■ COMPLETE THE FOLLOWING
**a)** In the court opinion on the BSA 3 charter, explain in one to three sentences why the court grants the motion to intervene.
**b)** Write the next part of the court opinion on the BSA 3 charter, picking up after its final sentence.

■ GIVEN TEXT
Petitioners are correct that respondents' decision to grant BSA 3 a charter will stand or fall depending on whether respondent SUNY Trustees properly found that BSA 3 conducted sufficient community outreach before submitting its application, and on whether respondents properly allowed the siting of BSA 3 in Community School District 15. If respondents cannot demonstrate these actions were rational and in compliance with law, it does not matter that interveners wish to send their children to BSA 3.
On the other hand it is clear that the proposed interveners are interested in the timely opening of BSA 3. Even if their interest is contingent before the results of the lottery are known, these interveners seek to give voice to the desires of parents who seek to send their children to BSA 3. Therefore, they put a human face to the bureaucratic decision-making that is at issue in this case. The Education Law requires a charter school applicant like Success Academy to seek input from stakeholders in the relevant community. (Education Law § 2852(9-a)(b).) No less than the petitioners, the proposed interveners are stakeholders. Accordingly, the motion to intervene is granted.
C.Threshold Defenses
The respondents raise two threshold defenses: lack of standing and statute of limitations.
BSA 3 challenges petitioners' standing to bring this Article 78 proceeding. It argues that [*5]petitioners have articulated no harm to them if the school opens. Therefore, BSA 3 argues, petitioners can state no injury in fact. BSA 3 also argues that petitioners are not within the "zone of interests" protected by the Education Law sections invoked by petitioners.
"[A] party has standing to enforce a statutory right if its abuse will cause him injury and it may fall within the zone of interests' protected by the legislation." (Schwartz v Morgenthau, 7 NY3d 427, 432 [2006], quoting Matter of District Attorney of Suffolk County, 58 NY2d 436, 442 [1983].)

■ DATA PROVIDED
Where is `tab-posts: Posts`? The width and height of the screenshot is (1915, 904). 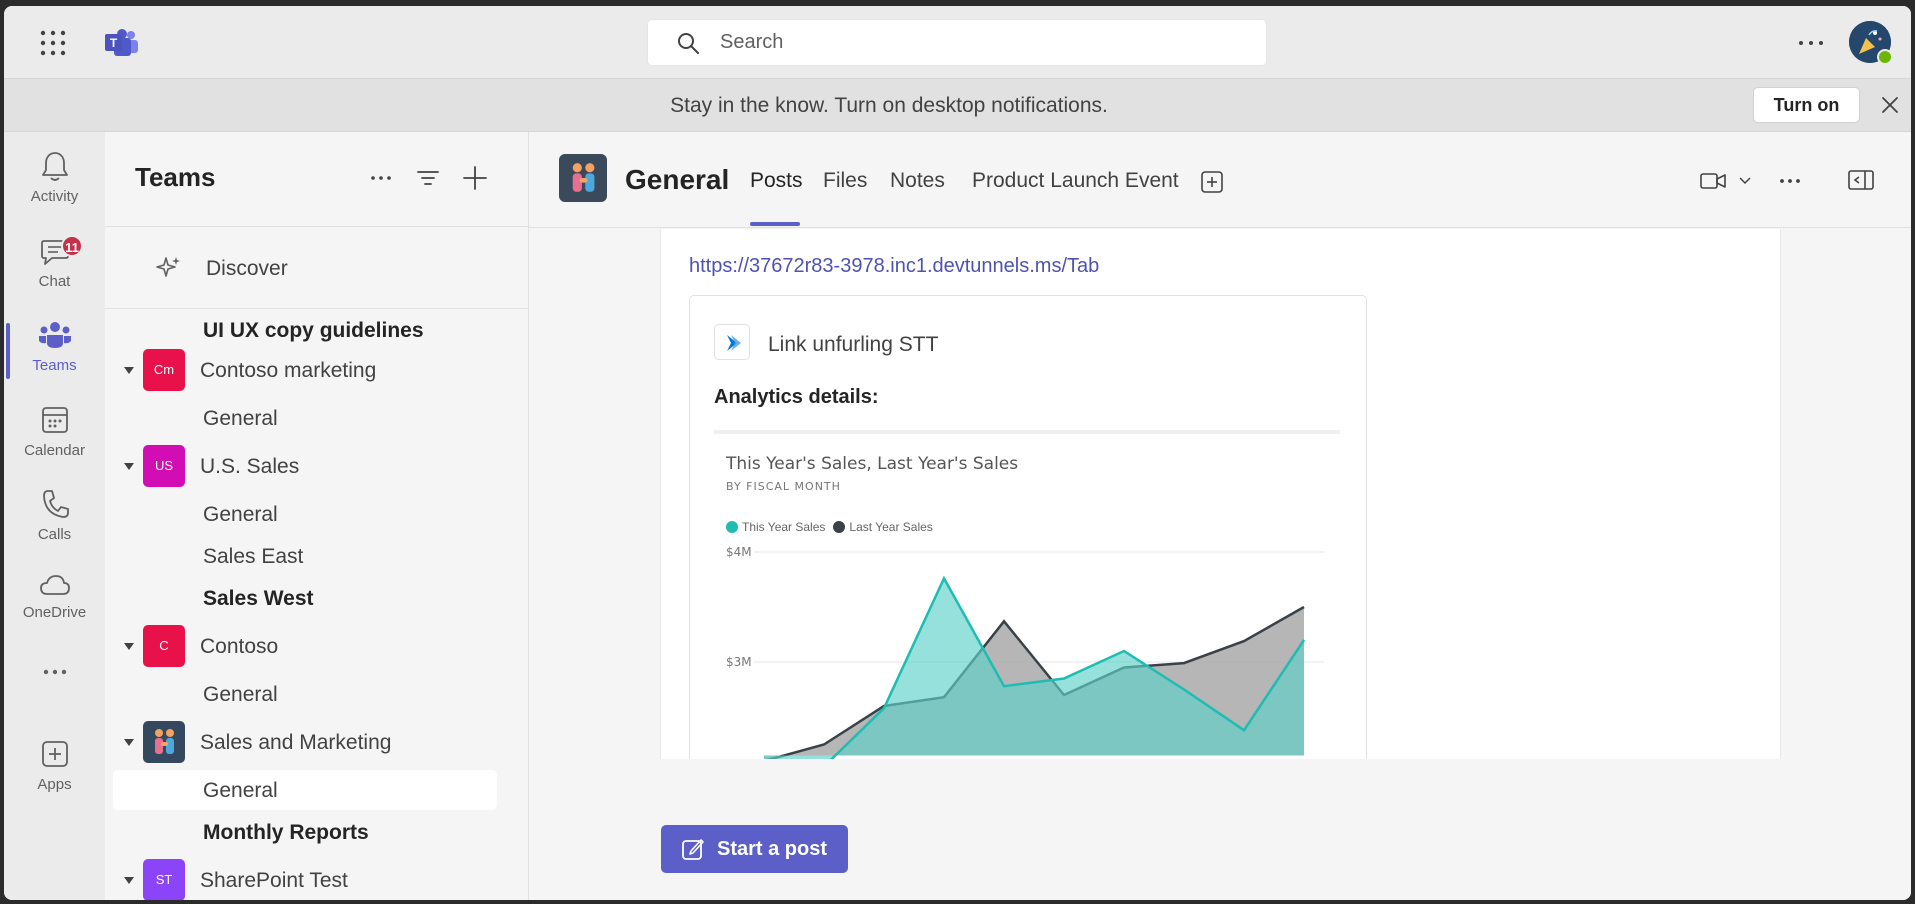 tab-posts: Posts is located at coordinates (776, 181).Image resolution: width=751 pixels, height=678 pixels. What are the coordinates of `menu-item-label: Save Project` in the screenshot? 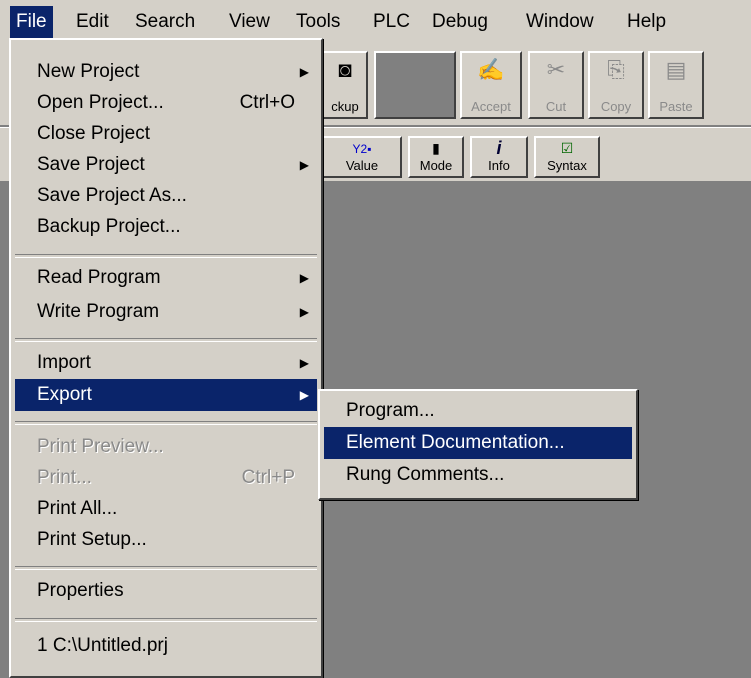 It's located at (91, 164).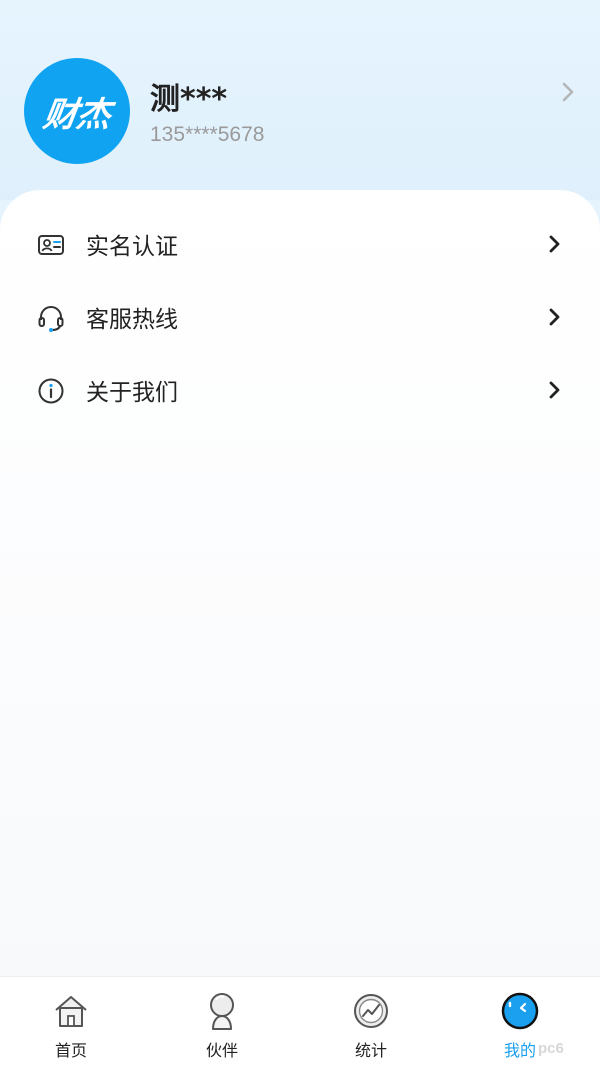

■ ANSWERS TO THE TASKS
**a)** The proposed interveners want BSA 3 to open on time and speak for parents who want to send their children there, which puts a human face on the bureaucratic decision at issue. The Education Law requires a charter school applicant like Success Academy to seek input from stakeholders in the community, and the interveners are stakeholders no less than the petitioners, so the motion is granted.

**b)**
Respondents are correct that petitioners have no standing under Education Law § 2852(7)(b). That provision states:
When a revision of a charter involves the relocation of a charter school to a different school district, the proposed new school district shall be given at least forty-five days notice of the proposed relocation. In addition, the applicant shall provide an analysis of the community support for such relocation and of the projected programmatic and fiscal impact of the charter school on the proposed new school district of location and other public and nonpublic schools in the area.
Petitioners assert that the BSA 3's application stated that it was to be sited in Community School Districts 13 or 14, and that the SUNY Trustees granted the charter on that basis. Therefore, petitioners argue, the placement of BSA 3 in Community School District 15 requires that Success Academy undertake an analysis of "community support" in District 15. Petitioners state they are members of the relevant community.
This argument fails because Education Law § 2852(7)(b) refers to a new "school district" not a new "community school district." The School District of the City of New York encompasses all five boroughs. Section 2590-a of the Education Law defines "community districts" within the "city school district" of the City of New York. These districts are commonly called community school districts. When the Education Law means to specify a "community district" — as opposed to a school district — in the Education Law, it does so explicitly. For example, such a distinction is made in Education Law § 2854(2)(b).
The possibility that BSA 3 might be sited in a Community School District other than 13 or 14 is contemplated in its charter. The charter allows BSA 3 to be sited anywhere in Brooklyn, so long as the SUNY Trustees do not expressly disapprove the move.
Accordingly, as petitioners are not part of a "community" in a new school district within the meaning of Education Law § 2852(7)(b), they do not have standing under that section to challenge respondents' failure to require a new analysis of community support and a revision of BSA 3's charter.
Petitioners also invoke Education Law §§ 2851(2)(q), 2852(9-a)(b). According to petitioners these two provisions of the Education Law mandate that any charter school applicant gauge community support and opposition to a charter school, and assess the impact of a charter school on other schools in a given area. Petitioners argue that they were "silenced" by BSA 3's failure to properly solicit views of their community.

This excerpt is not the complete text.